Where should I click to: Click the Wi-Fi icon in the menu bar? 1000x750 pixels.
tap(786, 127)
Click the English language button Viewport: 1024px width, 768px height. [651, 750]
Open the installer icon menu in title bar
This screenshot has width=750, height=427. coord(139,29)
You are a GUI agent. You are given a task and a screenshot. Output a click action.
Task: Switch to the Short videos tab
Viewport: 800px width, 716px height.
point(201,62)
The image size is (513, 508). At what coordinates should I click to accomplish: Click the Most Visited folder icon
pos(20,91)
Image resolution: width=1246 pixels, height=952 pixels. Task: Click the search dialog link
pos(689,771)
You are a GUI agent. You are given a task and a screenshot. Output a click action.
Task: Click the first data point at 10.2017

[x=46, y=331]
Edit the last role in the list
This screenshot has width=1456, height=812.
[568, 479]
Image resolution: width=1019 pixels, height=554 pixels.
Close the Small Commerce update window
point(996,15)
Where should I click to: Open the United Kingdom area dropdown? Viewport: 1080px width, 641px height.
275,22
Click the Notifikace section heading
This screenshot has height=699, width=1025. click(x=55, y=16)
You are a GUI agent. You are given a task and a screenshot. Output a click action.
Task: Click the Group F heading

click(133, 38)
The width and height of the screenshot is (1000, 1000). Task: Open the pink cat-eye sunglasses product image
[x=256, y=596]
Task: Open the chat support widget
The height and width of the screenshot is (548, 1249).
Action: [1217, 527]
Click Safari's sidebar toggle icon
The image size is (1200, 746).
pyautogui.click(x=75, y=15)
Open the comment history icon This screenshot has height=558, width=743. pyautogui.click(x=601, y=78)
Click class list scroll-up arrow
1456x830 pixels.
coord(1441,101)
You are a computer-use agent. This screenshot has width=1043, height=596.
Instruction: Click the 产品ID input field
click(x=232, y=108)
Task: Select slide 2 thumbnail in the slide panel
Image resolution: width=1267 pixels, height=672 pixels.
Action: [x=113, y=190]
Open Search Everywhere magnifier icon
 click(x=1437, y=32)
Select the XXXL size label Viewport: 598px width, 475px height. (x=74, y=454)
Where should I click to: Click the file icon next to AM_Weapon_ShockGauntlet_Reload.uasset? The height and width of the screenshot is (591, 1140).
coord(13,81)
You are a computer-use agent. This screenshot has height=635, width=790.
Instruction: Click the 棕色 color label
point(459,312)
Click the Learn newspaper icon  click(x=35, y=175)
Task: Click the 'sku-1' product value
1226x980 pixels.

[THE PROBLEM]: Here the job is to restate all of the data word for word.

[ANSWER TO THIS PROBLEM]:
Where should I click to: Click the Wi-Fi icon in the menu bar? 1000x750 pixels.
tap(786, 127)
Click the English language button Viewport: 1024px width, 768px height. [651, 750]
Open the installer icon menu in title bar
This screenshot has width=750, height=427. coord(139,29)
You are a GUI agent. You are given a task and a screenshot. Output a click action.
Task: Switch to the Short videos tab
Viewport: 800px width, 716px height.
point(201,62)
The image size is (513, 508). At what coordinates should I click to accomplish: Click the Most Visited folder icon
pos(20,91)
Image resolution: width=1246 pixels, height=952 pixels. Task: Click the search dialog link
pos(689,771)
You are a GUI agent. You are given a task and a screenshot. Output a click action.
Task: Click the first data point at 10.2017

[x=46, y=331]
Edit the last role in the list
This screenshot has width=1456, height=812.
[568, 479]
Image resolution: width=1019 pixels, height=554 pixels.
Close the Small Commerce update window
point(996,15)
Where should I click to: Open the United Kingdom area dropdown? Viewport: 1080px width, 641px height.
275,22
Click the Notifikace section heading
This screenshot has height=699, width=1025. click(x=55, y=16)
You are a GUI agent. You are given a task and a screenshot. Output a click action.
Task: Click the Group F heading

click(133, 38)
The width and height of the screenshot is (1000, 1000). Task: Open the pink cat-eye sunglasses product image
[x=256, y=596]
Task: Open the chat support widget
The height and width of the screenshot is (548, 1249).
Action: [1217, 527]
Click Safari's sidebar toggle icon
The image size is (1200, 746).
pyautogui.click(x=75, y=15)
Open the comment history icon This screenshot has height=558, width=743. pyautogui.click(x=601, y=78)
Click class list scroll-up arrow
1456x830 pixels.
coord(1441,101)
You are a computer-use agent. This screenshot has width=1043, height=596.
Instruction: Click the 产品ID input field
click(x=232, y=108)
Task: Select slide 2 thumbnail in the slide panel
Image resolution: width=1267 pixels, height=672 pixels.
Action: [x=113, y=190]
Open Search Everywhere magnifier icon
 click(x=1437, y=32)
Select the XXXL size label Viewport: 598px width, 475px height. (x=74, y=454)
Where should I click to: Click the file icon next to AM_Weapon_ShockGauntlet_Reload.uasset? The height and width of the screenshot is (591, 1140).
coord(13,81)
You are a computer-use agent. This screenshot has height=635, width=790.
Instruction: Click the 棕色 color label
point(459,312)
Click the Learn newspaper icon  click(x=35, y=175)
Task: Click the 'sku-1' product value
1226x980 pixels.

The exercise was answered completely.